DATA:

● ● ● ● ●

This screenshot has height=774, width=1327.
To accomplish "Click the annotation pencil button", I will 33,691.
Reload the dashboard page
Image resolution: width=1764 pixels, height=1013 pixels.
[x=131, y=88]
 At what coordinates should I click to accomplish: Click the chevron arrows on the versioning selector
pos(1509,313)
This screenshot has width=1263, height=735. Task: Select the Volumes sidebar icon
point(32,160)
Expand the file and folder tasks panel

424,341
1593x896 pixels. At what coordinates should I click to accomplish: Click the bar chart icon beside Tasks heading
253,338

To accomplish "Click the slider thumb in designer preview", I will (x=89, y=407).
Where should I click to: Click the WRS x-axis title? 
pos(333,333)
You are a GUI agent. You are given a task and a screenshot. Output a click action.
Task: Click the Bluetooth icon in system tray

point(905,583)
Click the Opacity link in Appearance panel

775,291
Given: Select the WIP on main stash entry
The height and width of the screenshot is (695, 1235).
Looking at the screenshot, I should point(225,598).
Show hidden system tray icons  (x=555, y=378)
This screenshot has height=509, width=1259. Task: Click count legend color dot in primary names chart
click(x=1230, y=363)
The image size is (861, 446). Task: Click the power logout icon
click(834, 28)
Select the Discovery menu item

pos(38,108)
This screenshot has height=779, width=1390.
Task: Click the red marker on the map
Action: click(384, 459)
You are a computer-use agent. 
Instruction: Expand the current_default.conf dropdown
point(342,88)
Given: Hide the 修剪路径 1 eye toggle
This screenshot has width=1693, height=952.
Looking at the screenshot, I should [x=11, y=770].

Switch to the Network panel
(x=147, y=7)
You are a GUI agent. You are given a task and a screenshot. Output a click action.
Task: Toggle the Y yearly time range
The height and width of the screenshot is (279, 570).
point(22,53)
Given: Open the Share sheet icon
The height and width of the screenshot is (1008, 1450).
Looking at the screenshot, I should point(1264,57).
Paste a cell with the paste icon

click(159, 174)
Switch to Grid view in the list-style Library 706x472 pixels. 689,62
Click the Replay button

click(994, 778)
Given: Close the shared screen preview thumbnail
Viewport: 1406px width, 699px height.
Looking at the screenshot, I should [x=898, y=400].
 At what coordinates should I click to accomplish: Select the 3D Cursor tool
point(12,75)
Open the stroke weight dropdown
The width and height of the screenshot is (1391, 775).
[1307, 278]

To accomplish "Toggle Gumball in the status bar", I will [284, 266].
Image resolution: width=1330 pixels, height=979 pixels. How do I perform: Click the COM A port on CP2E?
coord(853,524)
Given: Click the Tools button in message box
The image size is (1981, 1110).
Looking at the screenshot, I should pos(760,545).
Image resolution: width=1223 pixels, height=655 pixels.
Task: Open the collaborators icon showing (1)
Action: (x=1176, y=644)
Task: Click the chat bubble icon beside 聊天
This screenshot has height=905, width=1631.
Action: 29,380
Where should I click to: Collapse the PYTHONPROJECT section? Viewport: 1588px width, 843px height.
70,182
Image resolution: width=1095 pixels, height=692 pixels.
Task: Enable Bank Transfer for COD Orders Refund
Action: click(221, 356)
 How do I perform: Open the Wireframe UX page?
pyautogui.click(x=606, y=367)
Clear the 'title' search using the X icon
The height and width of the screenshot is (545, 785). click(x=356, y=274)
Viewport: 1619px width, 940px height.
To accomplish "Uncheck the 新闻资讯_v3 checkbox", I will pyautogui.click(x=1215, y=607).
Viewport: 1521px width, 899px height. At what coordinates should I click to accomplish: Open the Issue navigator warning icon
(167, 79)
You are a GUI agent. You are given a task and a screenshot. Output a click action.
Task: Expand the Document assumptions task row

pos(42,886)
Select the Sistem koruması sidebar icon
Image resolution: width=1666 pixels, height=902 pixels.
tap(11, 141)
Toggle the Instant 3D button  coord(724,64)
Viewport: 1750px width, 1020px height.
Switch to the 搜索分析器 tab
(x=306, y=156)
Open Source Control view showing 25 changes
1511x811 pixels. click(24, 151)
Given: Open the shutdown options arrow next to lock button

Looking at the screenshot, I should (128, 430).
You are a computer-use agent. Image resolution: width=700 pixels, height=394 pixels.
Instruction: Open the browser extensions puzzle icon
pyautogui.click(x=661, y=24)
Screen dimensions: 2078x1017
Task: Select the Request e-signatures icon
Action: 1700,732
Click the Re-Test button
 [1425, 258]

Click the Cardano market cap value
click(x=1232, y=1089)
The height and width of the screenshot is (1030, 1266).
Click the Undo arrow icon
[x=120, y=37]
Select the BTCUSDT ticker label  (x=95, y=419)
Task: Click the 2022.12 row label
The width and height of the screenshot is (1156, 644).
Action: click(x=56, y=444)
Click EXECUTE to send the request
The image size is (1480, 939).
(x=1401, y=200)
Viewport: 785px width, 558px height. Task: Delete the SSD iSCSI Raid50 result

● ● ● ● ●

Write out each line above containing "label".

Select the BTCUSDT ticker label  (x=95, y=419)
Task: Click the 2022.12 row label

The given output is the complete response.